**PROBLEM TO WORK ON:** Beginning with the line containing "Where should I" and ending at the last line of the records, transcribe each line exactly. Do not include pictures.

Start of EXERCISE DATA

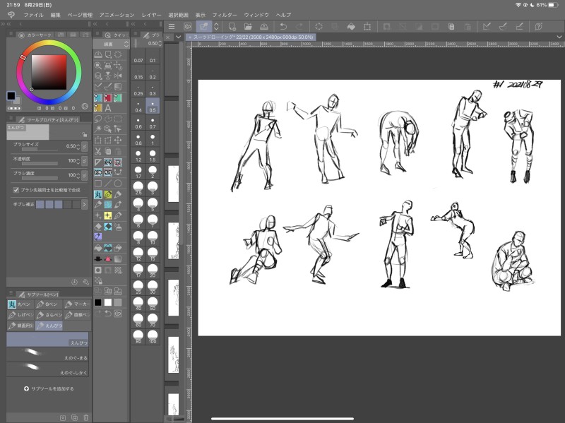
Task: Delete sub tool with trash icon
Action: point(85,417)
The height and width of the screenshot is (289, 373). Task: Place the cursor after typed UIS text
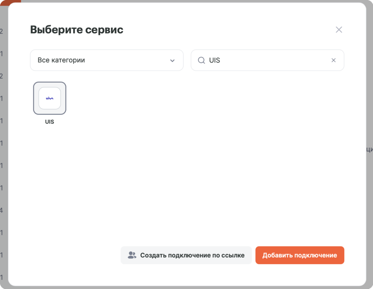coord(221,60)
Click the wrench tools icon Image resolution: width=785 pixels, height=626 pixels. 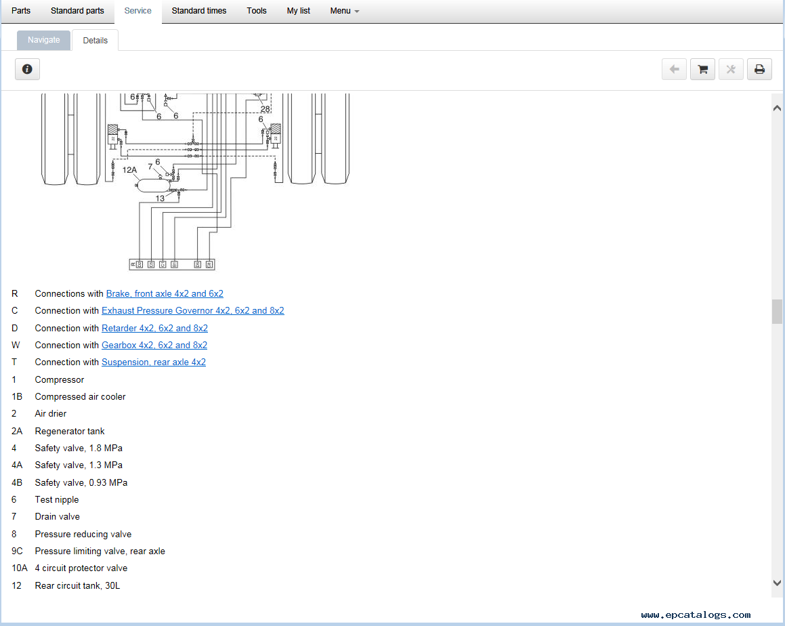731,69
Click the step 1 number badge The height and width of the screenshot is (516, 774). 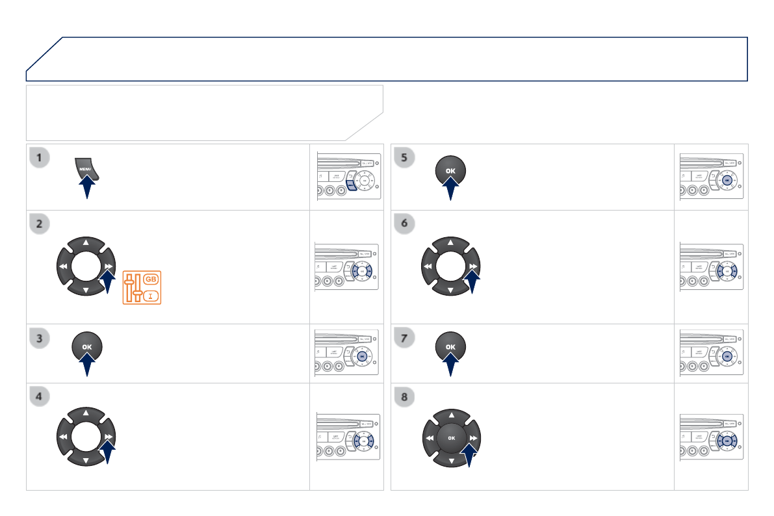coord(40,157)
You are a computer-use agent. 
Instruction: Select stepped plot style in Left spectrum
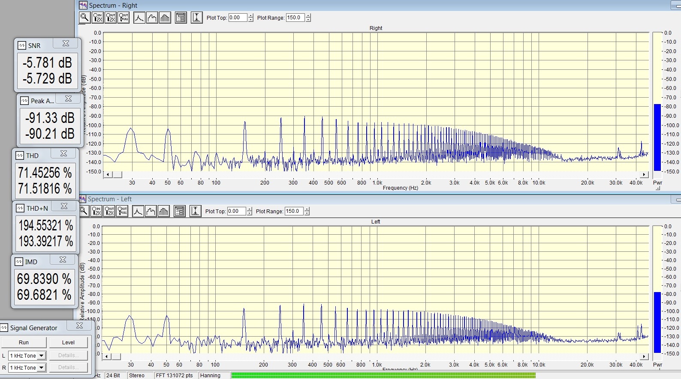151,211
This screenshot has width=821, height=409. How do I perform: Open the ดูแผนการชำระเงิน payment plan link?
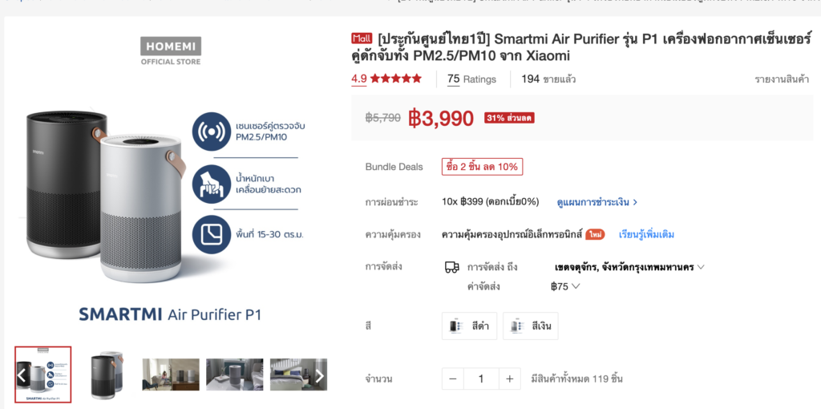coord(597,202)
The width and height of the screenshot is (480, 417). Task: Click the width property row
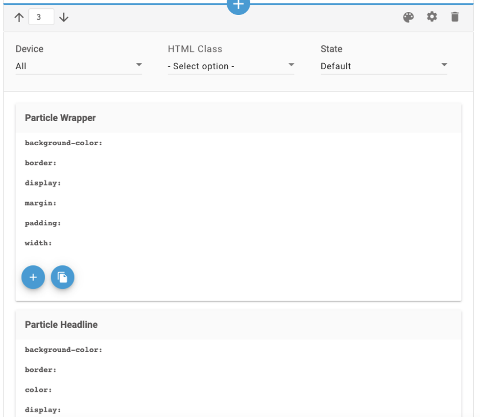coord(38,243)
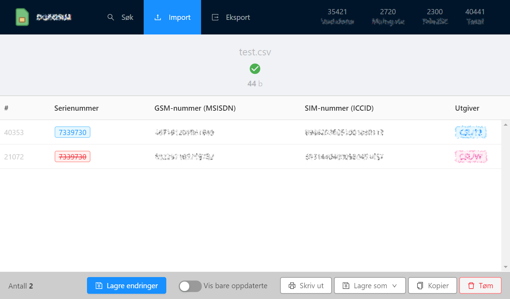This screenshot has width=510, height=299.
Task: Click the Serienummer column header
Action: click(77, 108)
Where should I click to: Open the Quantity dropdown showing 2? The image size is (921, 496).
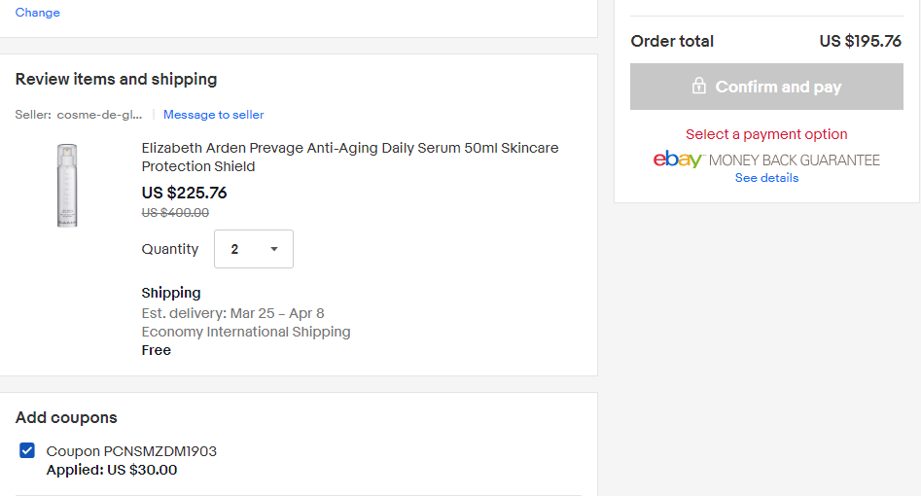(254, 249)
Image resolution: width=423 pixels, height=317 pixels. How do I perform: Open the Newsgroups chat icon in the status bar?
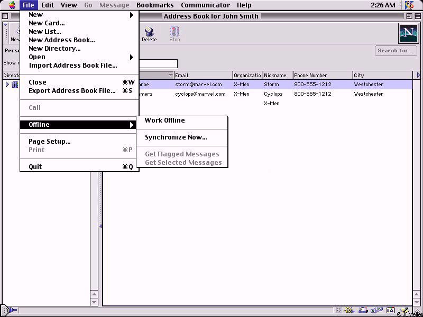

End of EXERCISE DATA

**OUTPUT BELOW:**
Where should I click to: Open the Quantity dropdown showing 2? The image size is (921, 496).
(254, 249)
Image resolution: width=423 pixels, height=317 pixels. How do I perform: Open the Newsgroups chat icon in the status bar?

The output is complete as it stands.